MIAMI (CBSMiami) - Cuba imports roughly 80 percent of the food it needs for the island's 11 million people.

A healthy portion of that food comes from the United States.

But wait a minute, you say, what happened to the Cuban embargo?

"The U.S. is the largest supplier of food to Cuba," Dr. Carlos Eire.

A Professor of History and Religious Studies at Yale University and a Cuba expert, Eire is also the author of "Waiting for Snow in Havana" and "Learning to Die in Miami."

"They pay upfront, they get the shipment, and it goes through the military," he added.

In Cuba, the military controls through various shell companies which handle food distribution on the island.

In the year 2000, the U.S. Congress passed the Trade Sanctions Reform Act that allowed agricultural and food products to be exported to Cuba despite the embargo. The hope was that improving conditions for individual Cubans would undermine the support for the Castro Regime.

That was then. The regime is still in charge years later and the food products continue to flow to the island, most winding up in state-operated stores. It is expensive for most Cubans.

"The food products can only reach them through these stores that are a military business.
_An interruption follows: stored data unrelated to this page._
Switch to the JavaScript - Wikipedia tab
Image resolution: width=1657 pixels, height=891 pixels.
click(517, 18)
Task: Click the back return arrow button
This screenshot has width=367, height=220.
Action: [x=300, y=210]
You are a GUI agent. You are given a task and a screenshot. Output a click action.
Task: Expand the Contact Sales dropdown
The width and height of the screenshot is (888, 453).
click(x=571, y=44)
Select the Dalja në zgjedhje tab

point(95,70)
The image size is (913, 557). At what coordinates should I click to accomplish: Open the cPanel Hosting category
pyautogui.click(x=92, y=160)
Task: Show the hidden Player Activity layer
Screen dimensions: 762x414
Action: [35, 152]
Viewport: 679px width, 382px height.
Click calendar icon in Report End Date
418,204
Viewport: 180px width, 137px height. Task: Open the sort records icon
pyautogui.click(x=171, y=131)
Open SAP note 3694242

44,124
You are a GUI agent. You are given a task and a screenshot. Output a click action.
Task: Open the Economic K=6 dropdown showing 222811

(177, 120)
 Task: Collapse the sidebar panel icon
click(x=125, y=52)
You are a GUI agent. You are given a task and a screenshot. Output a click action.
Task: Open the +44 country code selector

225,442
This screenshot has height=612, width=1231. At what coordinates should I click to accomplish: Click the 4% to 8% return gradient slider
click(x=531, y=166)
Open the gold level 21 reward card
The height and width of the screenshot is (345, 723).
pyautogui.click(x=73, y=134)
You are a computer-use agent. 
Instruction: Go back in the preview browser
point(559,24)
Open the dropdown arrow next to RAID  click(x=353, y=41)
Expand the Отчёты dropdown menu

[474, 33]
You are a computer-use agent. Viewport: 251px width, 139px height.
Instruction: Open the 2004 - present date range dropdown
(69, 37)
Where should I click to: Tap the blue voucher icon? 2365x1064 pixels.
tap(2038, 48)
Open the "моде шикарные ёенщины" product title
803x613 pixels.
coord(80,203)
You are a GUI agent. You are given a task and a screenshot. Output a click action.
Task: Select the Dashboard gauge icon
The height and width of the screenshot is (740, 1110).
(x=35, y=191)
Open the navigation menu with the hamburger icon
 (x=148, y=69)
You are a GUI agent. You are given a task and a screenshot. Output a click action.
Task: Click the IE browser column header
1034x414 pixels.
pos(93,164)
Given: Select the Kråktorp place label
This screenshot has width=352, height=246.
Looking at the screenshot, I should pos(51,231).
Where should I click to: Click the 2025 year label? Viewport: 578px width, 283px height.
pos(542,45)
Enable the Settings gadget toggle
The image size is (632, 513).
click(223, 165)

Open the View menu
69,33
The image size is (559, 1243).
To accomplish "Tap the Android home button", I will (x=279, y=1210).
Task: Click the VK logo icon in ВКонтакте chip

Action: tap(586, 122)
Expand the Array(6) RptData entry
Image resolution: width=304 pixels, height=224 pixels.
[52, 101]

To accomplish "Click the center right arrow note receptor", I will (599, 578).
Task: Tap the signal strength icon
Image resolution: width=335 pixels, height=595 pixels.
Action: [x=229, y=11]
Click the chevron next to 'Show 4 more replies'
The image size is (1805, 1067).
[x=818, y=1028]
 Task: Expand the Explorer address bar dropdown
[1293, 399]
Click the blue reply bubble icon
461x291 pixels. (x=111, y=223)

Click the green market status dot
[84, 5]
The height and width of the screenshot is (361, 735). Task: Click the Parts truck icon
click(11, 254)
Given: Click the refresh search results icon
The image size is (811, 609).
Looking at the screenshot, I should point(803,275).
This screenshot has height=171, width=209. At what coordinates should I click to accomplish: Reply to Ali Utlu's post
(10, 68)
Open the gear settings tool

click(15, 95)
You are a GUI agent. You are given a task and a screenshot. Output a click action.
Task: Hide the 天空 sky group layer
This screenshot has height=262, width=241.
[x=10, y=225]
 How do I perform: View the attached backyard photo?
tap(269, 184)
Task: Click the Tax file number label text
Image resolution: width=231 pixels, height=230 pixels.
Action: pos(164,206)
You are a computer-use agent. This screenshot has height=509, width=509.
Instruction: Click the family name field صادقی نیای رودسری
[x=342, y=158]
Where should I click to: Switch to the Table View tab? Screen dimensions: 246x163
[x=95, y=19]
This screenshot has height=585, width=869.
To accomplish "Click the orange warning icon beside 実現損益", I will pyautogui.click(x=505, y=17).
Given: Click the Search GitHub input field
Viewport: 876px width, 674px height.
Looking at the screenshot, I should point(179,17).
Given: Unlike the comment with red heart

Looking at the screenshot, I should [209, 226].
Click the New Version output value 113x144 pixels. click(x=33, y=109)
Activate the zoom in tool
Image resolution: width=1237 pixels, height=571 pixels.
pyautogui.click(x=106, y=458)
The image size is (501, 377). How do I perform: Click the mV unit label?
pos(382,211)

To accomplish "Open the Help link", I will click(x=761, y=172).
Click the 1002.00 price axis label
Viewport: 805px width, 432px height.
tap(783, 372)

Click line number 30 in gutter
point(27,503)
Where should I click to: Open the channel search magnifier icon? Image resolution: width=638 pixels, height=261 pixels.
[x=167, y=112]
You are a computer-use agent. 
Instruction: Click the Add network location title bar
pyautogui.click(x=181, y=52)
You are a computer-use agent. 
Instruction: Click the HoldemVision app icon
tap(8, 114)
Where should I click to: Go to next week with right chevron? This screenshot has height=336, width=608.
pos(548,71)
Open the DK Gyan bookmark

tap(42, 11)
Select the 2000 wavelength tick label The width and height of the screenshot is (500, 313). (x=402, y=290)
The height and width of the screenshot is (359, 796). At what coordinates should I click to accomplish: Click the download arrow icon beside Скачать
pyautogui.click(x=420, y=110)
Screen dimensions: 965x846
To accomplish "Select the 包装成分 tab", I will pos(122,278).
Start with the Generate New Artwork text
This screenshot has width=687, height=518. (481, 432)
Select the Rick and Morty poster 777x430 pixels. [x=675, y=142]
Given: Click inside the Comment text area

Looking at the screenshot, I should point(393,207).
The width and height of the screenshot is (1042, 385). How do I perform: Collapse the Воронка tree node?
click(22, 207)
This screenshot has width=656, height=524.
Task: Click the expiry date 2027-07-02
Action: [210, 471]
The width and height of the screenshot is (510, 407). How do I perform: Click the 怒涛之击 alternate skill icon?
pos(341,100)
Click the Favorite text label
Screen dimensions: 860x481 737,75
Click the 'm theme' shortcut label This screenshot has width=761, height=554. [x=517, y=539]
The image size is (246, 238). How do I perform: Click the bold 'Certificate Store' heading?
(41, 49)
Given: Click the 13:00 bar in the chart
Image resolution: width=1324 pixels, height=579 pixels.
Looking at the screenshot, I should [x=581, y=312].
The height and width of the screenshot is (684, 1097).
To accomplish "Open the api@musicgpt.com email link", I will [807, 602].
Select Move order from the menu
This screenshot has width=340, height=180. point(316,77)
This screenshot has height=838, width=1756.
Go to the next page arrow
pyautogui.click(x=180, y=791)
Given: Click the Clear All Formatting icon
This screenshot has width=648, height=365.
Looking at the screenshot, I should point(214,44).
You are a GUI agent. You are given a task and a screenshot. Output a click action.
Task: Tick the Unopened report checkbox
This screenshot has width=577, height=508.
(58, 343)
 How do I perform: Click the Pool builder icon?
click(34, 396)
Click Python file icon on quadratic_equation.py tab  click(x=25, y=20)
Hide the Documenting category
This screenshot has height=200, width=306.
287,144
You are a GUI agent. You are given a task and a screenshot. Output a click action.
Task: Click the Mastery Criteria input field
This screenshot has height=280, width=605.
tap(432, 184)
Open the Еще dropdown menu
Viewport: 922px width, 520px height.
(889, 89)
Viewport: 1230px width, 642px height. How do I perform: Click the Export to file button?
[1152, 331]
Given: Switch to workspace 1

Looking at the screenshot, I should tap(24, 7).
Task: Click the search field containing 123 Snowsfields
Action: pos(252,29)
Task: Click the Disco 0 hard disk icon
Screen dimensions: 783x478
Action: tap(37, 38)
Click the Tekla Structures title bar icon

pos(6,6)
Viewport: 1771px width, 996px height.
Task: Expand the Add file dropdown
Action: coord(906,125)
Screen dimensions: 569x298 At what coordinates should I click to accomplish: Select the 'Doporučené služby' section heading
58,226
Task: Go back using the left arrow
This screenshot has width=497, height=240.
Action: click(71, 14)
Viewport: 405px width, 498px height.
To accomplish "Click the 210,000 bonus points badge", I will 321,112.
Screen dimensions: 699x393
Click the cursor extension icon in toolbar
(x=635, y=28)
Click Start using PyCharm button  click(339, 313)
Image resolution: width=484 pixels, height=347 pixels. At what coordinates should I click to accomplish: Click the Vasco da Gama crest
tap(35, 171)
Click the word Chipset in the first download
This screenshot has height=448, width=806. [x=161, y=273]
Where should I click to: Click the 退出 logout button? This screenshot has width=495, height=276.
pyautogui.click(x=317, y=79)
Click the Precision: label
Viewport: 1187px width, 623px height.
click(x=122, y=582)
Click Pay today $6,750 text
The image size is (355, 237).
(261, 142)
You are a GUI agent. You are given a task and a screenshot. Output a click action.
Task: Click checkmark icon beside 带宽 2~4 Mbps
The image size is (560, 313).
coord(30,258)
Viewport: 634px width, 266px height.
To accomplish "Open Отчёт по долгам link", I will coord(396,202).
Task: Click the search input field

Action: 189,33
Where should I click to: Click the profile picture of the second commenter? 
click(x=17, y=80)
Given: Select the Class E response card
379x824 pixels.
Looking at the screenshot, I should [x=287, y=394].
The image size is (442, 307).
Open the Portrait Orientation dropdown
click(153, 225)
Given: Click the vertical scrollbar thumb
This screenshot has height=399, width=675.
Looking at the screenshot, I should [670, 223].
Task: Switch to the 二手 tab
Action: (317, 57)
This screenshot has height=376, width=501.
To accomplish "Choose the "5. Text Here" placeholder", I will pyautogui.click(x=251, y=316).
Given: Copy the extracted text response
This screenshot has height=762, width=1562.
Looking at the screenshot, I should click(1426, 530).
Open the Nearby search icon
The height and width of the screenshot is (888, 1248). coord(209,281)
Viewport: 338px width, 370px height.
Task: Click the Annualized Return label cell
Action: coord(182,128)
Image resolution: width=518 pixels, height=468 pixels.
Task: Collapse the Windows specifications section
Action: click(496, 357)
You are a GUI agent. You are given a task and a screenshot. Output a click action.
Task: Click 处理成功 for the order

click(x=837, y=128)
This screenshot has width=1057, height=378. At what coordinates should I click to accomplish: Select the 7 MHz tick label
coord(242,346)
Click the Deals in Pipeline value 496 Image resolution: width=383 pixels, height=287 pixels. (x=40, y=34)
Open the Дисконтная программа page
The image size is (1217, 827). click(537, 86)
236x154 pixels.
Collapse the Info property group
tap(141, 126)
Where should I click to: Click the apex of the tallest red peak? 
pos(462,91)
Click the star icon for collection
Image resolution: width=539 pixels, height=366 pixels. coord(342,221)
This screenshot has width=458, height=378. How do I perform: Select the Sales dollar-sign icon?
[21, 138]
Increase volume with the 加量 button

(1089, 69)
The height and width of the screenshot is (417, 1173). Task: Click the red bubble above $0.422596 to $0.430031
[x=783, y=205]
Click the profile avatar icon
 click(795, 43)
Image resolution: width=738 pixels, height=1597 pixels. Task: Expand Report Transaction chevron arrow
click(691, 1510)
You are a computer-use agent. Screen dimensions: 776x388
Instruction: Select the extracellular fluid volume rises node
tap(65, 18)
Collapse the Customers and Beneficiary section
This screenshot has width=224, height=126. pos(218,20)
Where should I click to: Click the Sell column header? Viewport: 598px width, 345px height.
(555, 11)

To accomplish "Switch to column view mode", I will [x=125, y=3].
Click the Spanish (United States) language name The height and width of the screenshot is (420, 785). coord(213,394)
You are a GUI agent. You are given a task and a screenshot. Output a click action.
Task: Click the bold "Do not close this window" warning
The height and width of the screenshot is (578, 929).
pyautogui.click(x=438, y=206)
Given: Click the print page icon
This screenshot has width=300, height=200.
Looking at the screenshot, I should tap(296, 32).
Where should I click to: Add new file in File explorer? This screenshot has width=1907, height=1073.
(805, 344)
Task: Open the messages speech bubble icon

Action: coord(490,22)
The military junta owns and runs everything," said Eire.

Critics such as Eire said much of the food products end up in the restaurants of government-owned hotels and resorts.

Food exports have ramped up in recent years. In 2019, almost three million dollars worth was sent. By 2020, more than $11 eleven million. There was a huge increase in 2021, the U.S. exported nearly $27.7 million worth of food, up 144 percent.

As for the dollar stores.

"They have a market all to themselves and there is no competition, so the food is sold at outrageous prices," said Eire.

Farmers, growers, food producers in the American Midwest and South lobby hard to keep the program working and food flowing to Cuba along with urging the end of the Cuban embargo. They see the island nation as a growth market.